- What you have to do
Rewrite the stretch of the AUTHUSURP proposal from "EOAs currently hold" through "we can imagine.", putting "withdrawal limits" wherever "spending limits" appears.

- Quoted passage
• • • •

This EIP introduces a new opcode, AUTHUSURP, which deploys code at an EIP-3074 authorized address. For externally owned accounts (EOAs), together with EIP-3607, this effectively revokes the original signing key’s authority.

Motivation

EOAs currently hold a significant amount of user-controlled value on Ethereum blockchains, but are limited by the protocol in a variety of critical ways. These accounts do not support rotating keys for security, batching to save gas, or sponsored transactions to reduce the need to hold ether yourself. There are countless other benefits that come from having a contract account or account abstraction, like choosing one’s own authentication algorithm, setting spending limits, enabling social recovery, allowing key rotation, arbitrarily and transitively delegating capabilities, and just about anything else we can imagine.

New users have access to these benefits using smart contract wallets, and new contracts can adopt recent standards to enable app-layer account abstraction (like EIP-4337), but these would neglect the vast majority of existing Ethereum users’ accounts. These users exist today, and they also need a path to achieving their security goals.

Those added benefits would mostly come along with EIP-3074 itself, but with one significant shortcoming: the original signing key has ultimate authority for the account. While an EOA could delegate its authority to some additional contract, the key itself would linger, continuing to provide an attack vector, and a constantly horrifying question lingering: have I been leaked? In other words, EIP-3074 can only grant authority to additional actors, but never revoke it.

• • • •

- Data block

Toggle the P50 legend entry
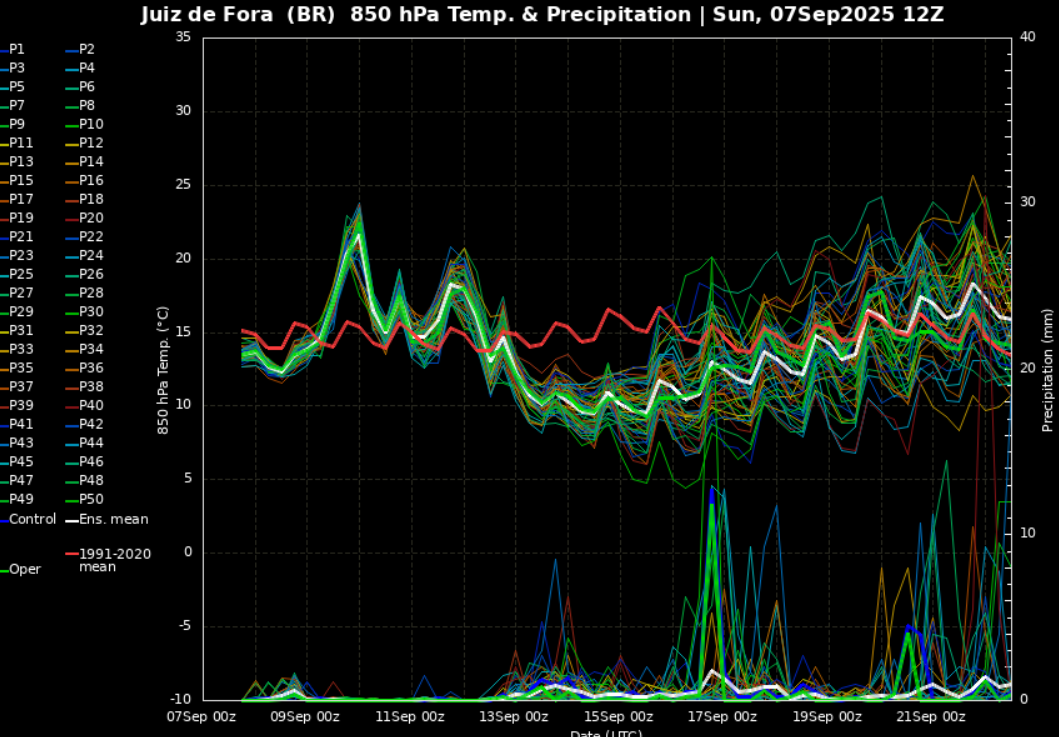The height and width of the screenshot is (737, 1059). (x=91, y=499)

• • • •

- Output below
EOAs currently hold a significant amount of user-controlled value on Ethereum blockchains, but are limited by the protocol in a variety of critical ways. These accounts do not support rotating keys for security, batching to save gas, or sponsored transactions to reduce the need to hold ether yourself. There are countless other benefits that come from having a contract account or account abstraction, like choosing one’s own authentication algorithm, setting withdrawal limits, enabling social recovery, allowing key rotation, arbitrarily and transitively delegating capabilities, and just about anything else we can imagine.